Уже не родственные ему, сильные, как и прежде, звезды стали
тиранами -- пугающими, но в то же время презираемыми,
потому что они ниже, чем человек. "Они, -- говорит
Плотин (с негодованием против гностиков), -- которые
считают даже худшего из людей достойным называться им
братом, безрассудно отказывают в этом звании солнцу,
звездам на небе, более того, самой мировой душе, нашей
сестре!" (Enn. II. 9. 18). Кто более "современен", можем мы
спросить -- Плотин или гностики? "Они обязаны
воздерживаться (говорит он в другом месте) от своих ужасных
рассказов о космических сферах... Если человек выше, чем
другие животные существа, то насколько выше сферы, которые
не для тирании существуют во Всем, но для наделения его
порядком и законом" (там же, 13). Мы слышали, как гностики
воспринимали этот закон: о провидении он ничего не говорит,
и к человеческой свободе он относится враждебно. Под этими
безжалостными небесами, больше не внушающими почтенного
доверия, человек начинает осознавать свою полную
заброшенность. Однако, окруженный ими и целиком зависящий
от их власти, он, высший, благодаря благородству своей
души, осознает себя не столько частью развивающейся
системы, сколько безответственно помещенным в нее и
подвергаемым ее воздействию.
И, подобно Паскалю, он испуган. Его непохожесть,
открывающаяся в этой заброшенности, прорывается в чувстве
страха. Страх, как реакция души на ее бытие-в-мире, --
повторяющаяся тема в гностической литературе. Это ответ
человеческого Я на раскрытие его ситуации, действительный
элемент этого открытия, который отмечает пробуждение от сна
или опьянения миром, -- поскольку власть звездных духов
или космоса вообще есть не просто власть внешнего
физического принуждения, но скорее власть самоотчуждения.

○ ○ ○ ○ ○ ○ ○

Что нужно сделать |
A - С кем во фрагменте о гностиках сравнивается испуганный человек?
B - Воспроизведите из фрагмента о гностиках отрывок, начиная с «И, подобно Паскалю, он» и продолжая до «скорее власть самоотчуждения.».
C - Продолжите фрагмент о гностиках после его последнего предложения.

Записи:

○ ○ ○ ○ ○ ○ ○

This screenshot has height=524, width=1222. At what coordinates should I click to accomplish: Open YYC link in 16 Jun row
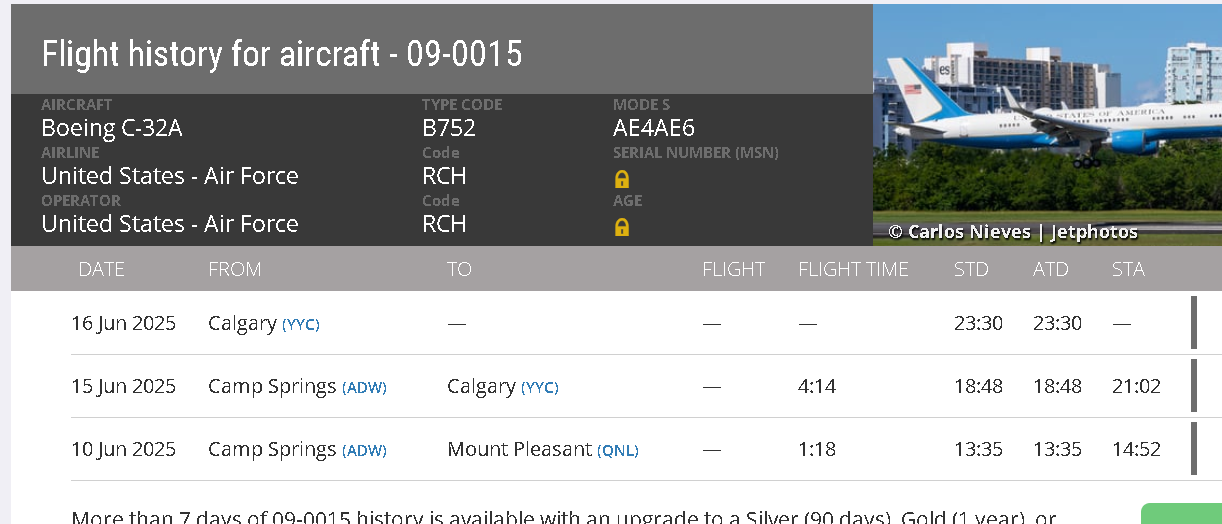point(301,324)
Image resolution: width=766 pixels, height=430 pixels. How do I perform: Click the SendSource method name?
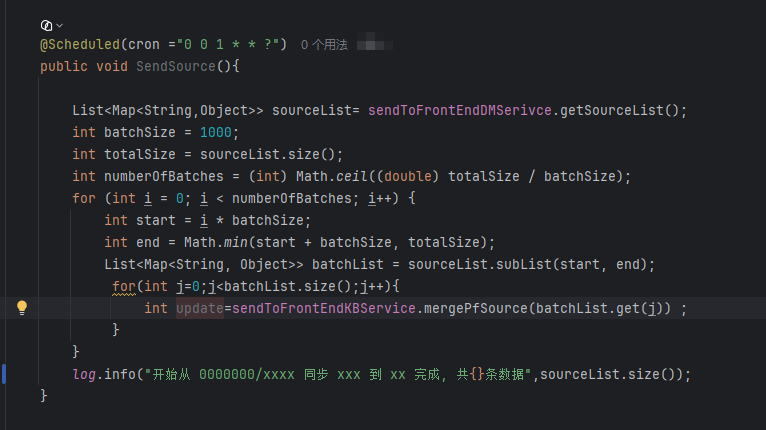click(175, 66)
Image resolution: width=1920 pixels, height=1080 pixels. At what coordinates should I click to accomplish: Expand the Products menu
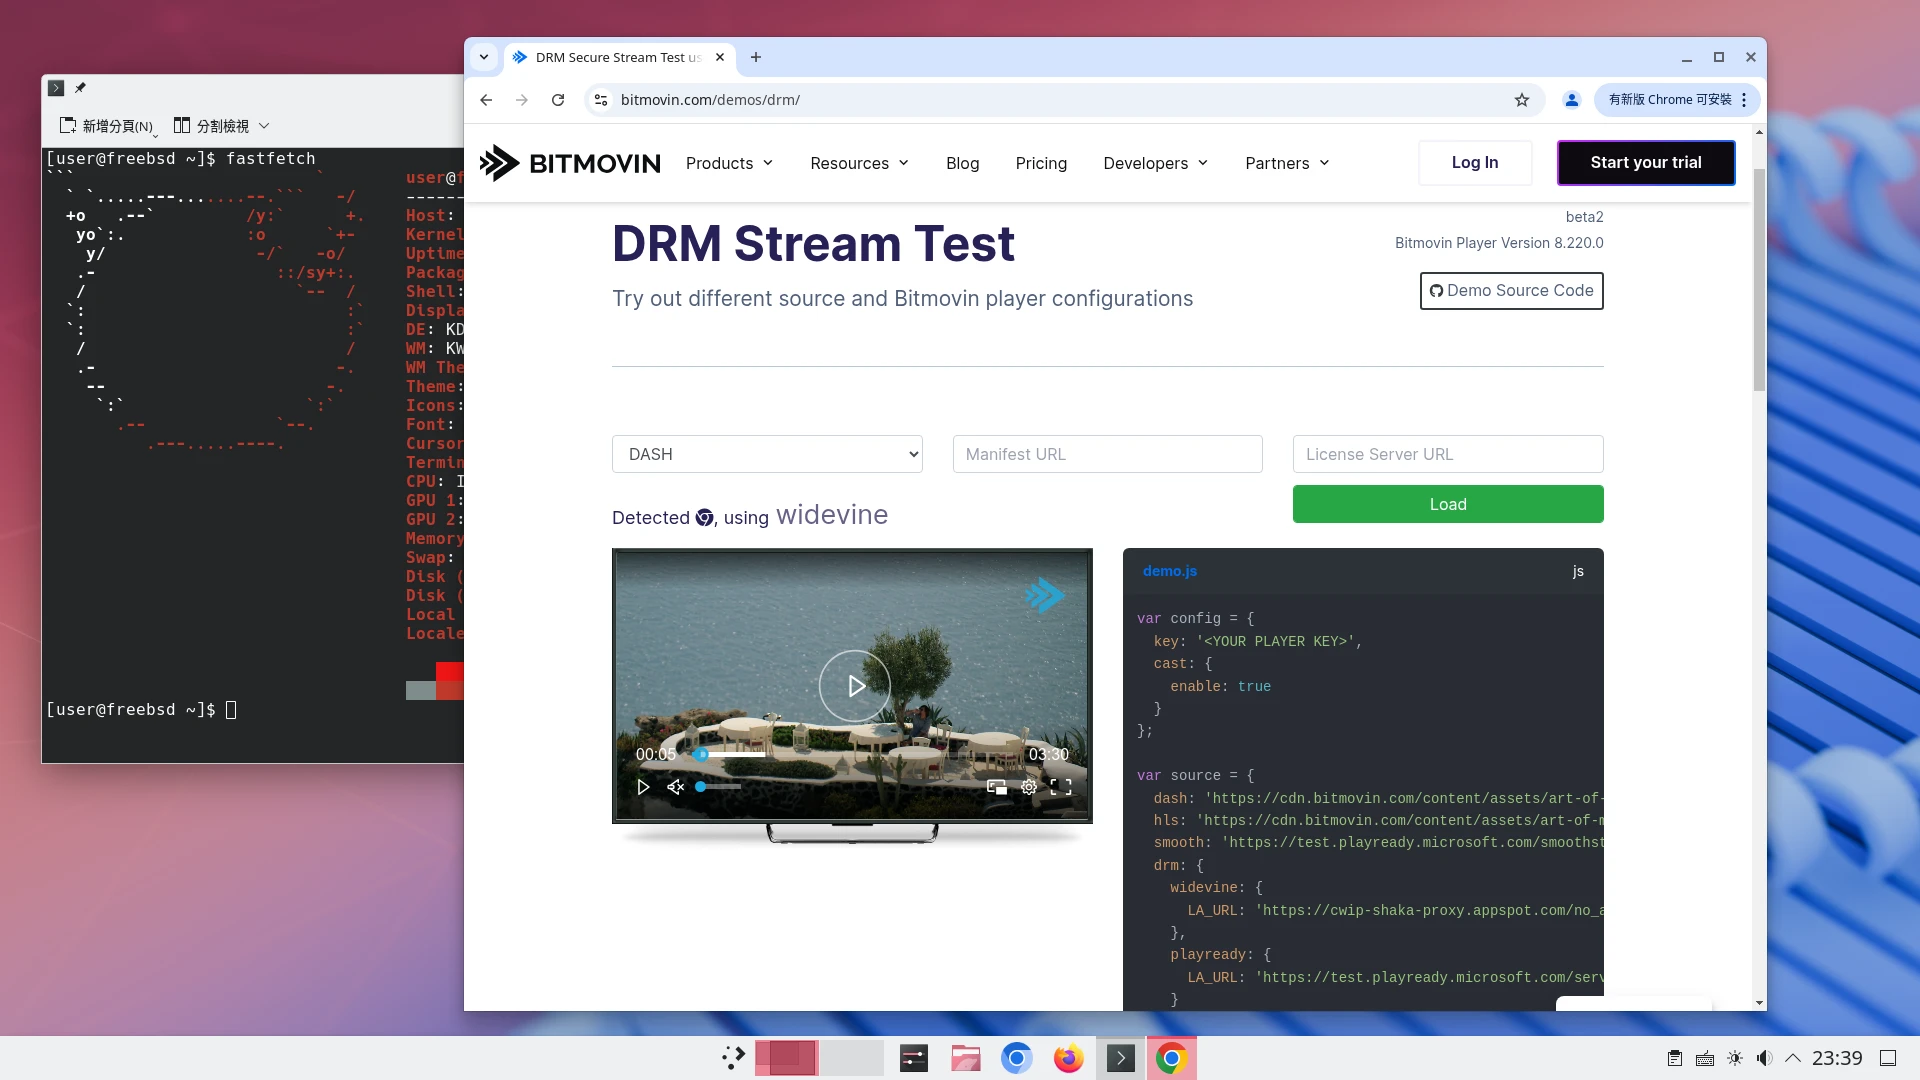coord(729,163)
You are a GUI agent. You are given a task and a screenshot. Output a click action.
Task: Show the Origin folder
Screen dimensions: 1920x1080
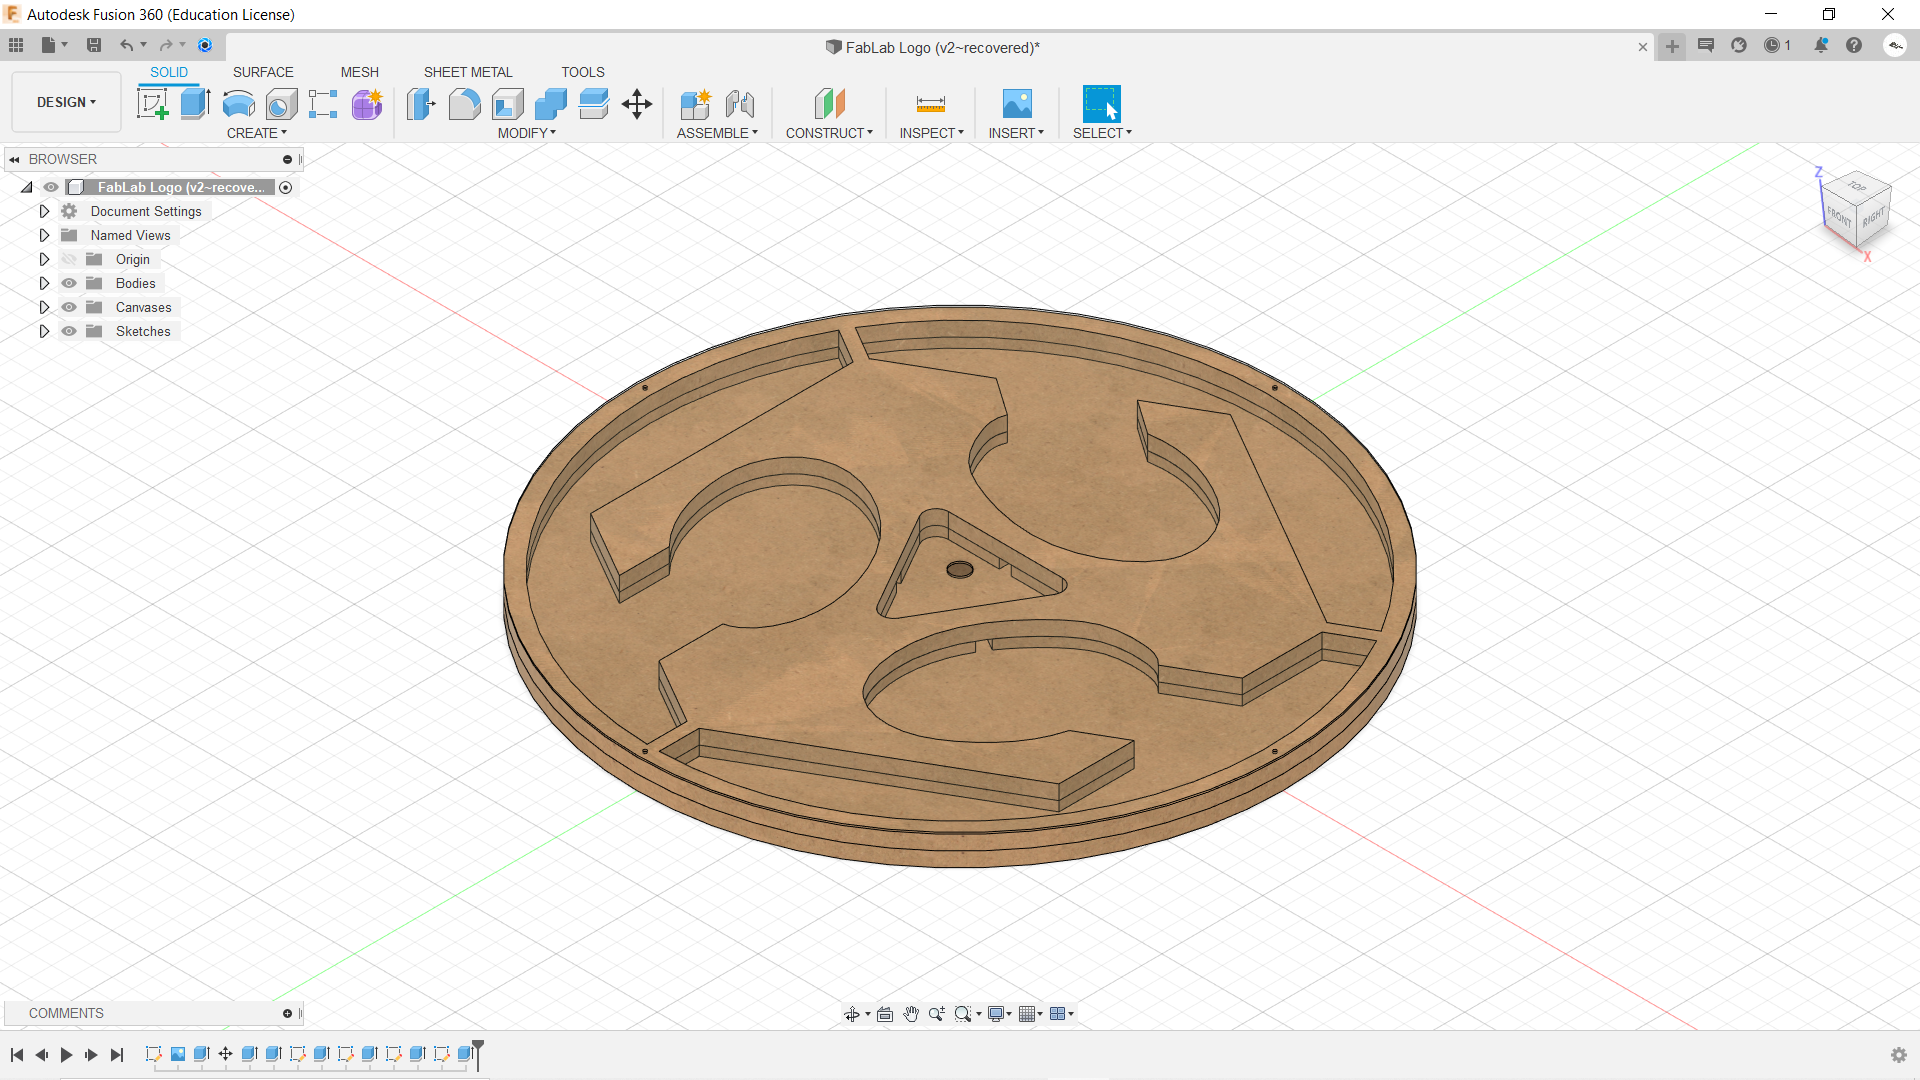[x=69, y=259]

○ ○ ○ ○ ○ ○ ○

Ответы на задания |
A - С Паскалем.

B -
И, подобно Паскалю, он испуган. Его непохожесть,
открывающаяся в этой заброшенности, прорывается в чувстве
страха. Страх, как реакция души на ее бытие-в-мире, --
повторяющаяся тема в гностической литературе. Это ответ
человеческого Я на раскрытие его ситуации, действительный
элемент этого открытия, который отмечает пробуждение от сна
или опьянения миром, -- поскольку власть звездных духов
или космоса вообще есть не просто власть внешнего
физического принуждения, но скорее власть самоотчуждения.

C -
Пробуждаясь, человек также обнаруживает, что является
скорее невольным исполнителем космических замыслов. Знание,
гносис, может освободить человека от этого рабства; но
поскольку космос противоположен жизни и духу, спасительного
знания невозможно достичь объединением с космическим целым
и согласием с его законами, как делала стоическая мудрость,
которая искала свободу в познании согласия с выразительной
необходимостью целого. Для гностиков, напротив,
человеческое отчуждение от мира должно углубляться и
ставиться во главу угла для высвобождения внутреннего Я
человека, которое только таким образом может собрать себя.
ДОлжно преодолеть мир (а не отчуждение от него); и
мир, находящийся в состоянии упадка, разжаловавший систему
власти, можно преодолеть только через власть. Подавление, о
котором здесь идет речь, является, разумеется, не только
технологическим господством. Власть мира преодолима, с
одной стороны, властью Спасителя, который врывается в эту
закрытую систему извне, и с другой стороны, властью
"знания", принесенного им, которое, как магическое оружие,
защищает силу планет и открывает душе путь через
препятствующие порядки. Отличное от современного властного
отношения человека к мировой причинности, онтологическое
подобие находится в том формальном факте, что столкновение
власти с властью представляет единственное отношение к
тотальности природы, оставленное человеку в обоих случаях.
Прежде чем идти дальше, давайте остановимся, чтобы
спросить: что здесь случилось со старой идеей космоса как
божественно упорядоченного целого? Разумеется, ничто даже
отдаленно нельзя сравнить с современной физической наукой,
включенной в эту катастрофическую переоценку или духовное
обнажение вселенной. Нам нужно только отметить, что эта
вселенная стала полностью демонизирована в гностический
период. Вместе с запредельностью внекосмического Я человека
это в итоге приводит к любопытным аналогиям с некоторыми
явлениями, которые выражает экзистенциализм в самых
различных современных условиях. Если не наука и технология,
то что объясняет крушение почтения к космосу в классической
цивилизации, на котором была построена значительная часть этики?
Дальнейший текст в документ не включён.